Properties that already have an offer can be disheartening when you think you’ve found the perfect house, but not all is lost.
There are thousands of properties in the UK that are listed on a number of property websites. Many properties are listed through Estate Agents, with these companies listing properties in as many places as they can.
This kind of foot traffic is sure to get a property noticed, especially if the property is a good deal for the area that it’s located. Anyone on the property ladder will quickly jump on a house if they believe that it’s a bargain.
However, there’s nothing more disheartening than seeing a property that is absolutely perfect, saving it to come back to it later, and then seeing that someone has swiped it out from underneath you. The moment that “under offer” banner goes up, all seems lost.
But it’s not quite that simple! Properties that are under offer haven’t gone through the full sales process, and they may end up back on the market if the original offer falls though.
Can I still make an offer?
Certainly, and you should! It’s very rare that any one house on the housing market gets just one offer while it’s up for sale. The owner of the property can choose when to stop letting offers through, which they will relay to their estate agent so that they can make a choice on current offers.

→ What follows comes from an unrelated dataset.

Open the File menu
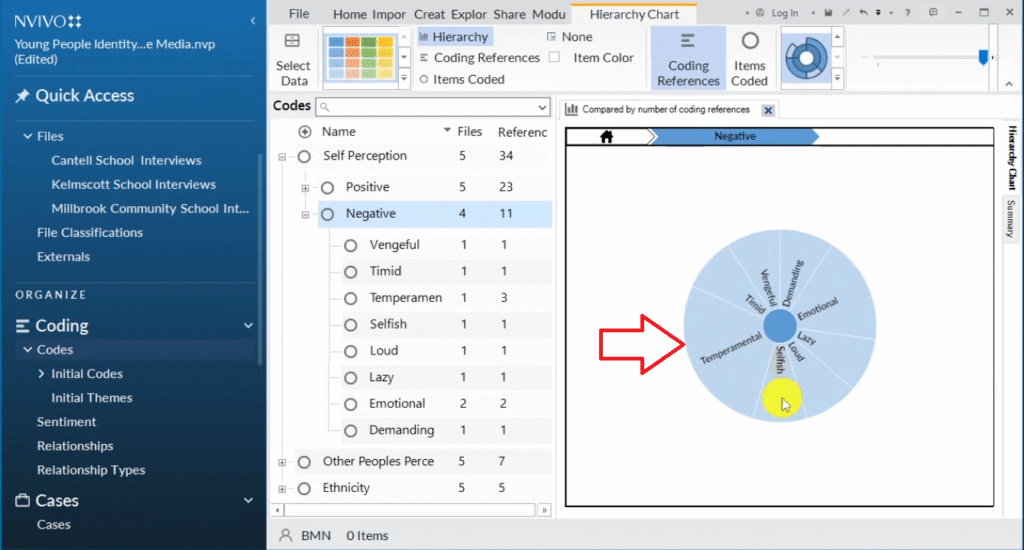The width and height of the screenshot is (1024, 550). point(298,14)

A property that is under offer is just one that has had at least one offer that the owner of the property is considering. The house is still up for sale until the estate agent takes it down or the owner of the property sells it to someone.

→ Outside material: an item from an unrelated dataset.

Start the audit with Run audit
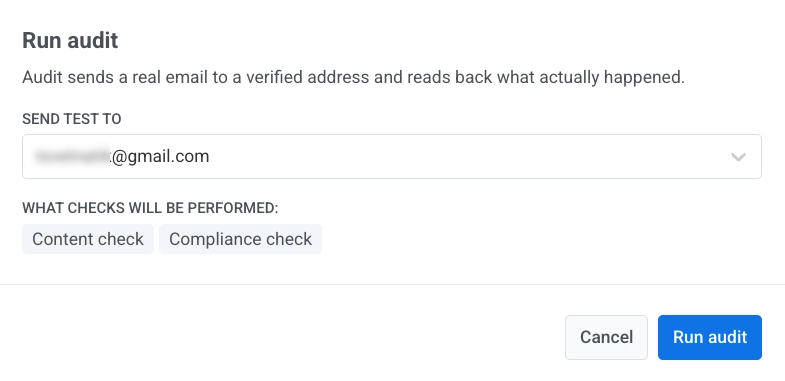785x381 pixels. click(x=710, y=337)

However, the seller cannot accept any other offers until they dismiss any that they have accepted. They may accept a second offer if the first one is rejected or falls through.
Similarly, “sold STC” (sold, subject to contract) properties can also end up back on the market if the terms of the contract are not met.
Why do offers get rejected?
Low offers are likely the biggest reason. A lot of homeowners are in a certain mindset when they sell their property, and they want to get as much money as possible for it. They might have been given a ballpark figure by a friend or an “expert”, and this can lead to rejections.
The good news for a buyer here is that a rejected offer means that you can step in and try to beat out that first buyer.
Other times your offer might be rejected if the seller feels that you’re asking too much of them. This happens in the case that repairs are required, usually after a survey has been completed.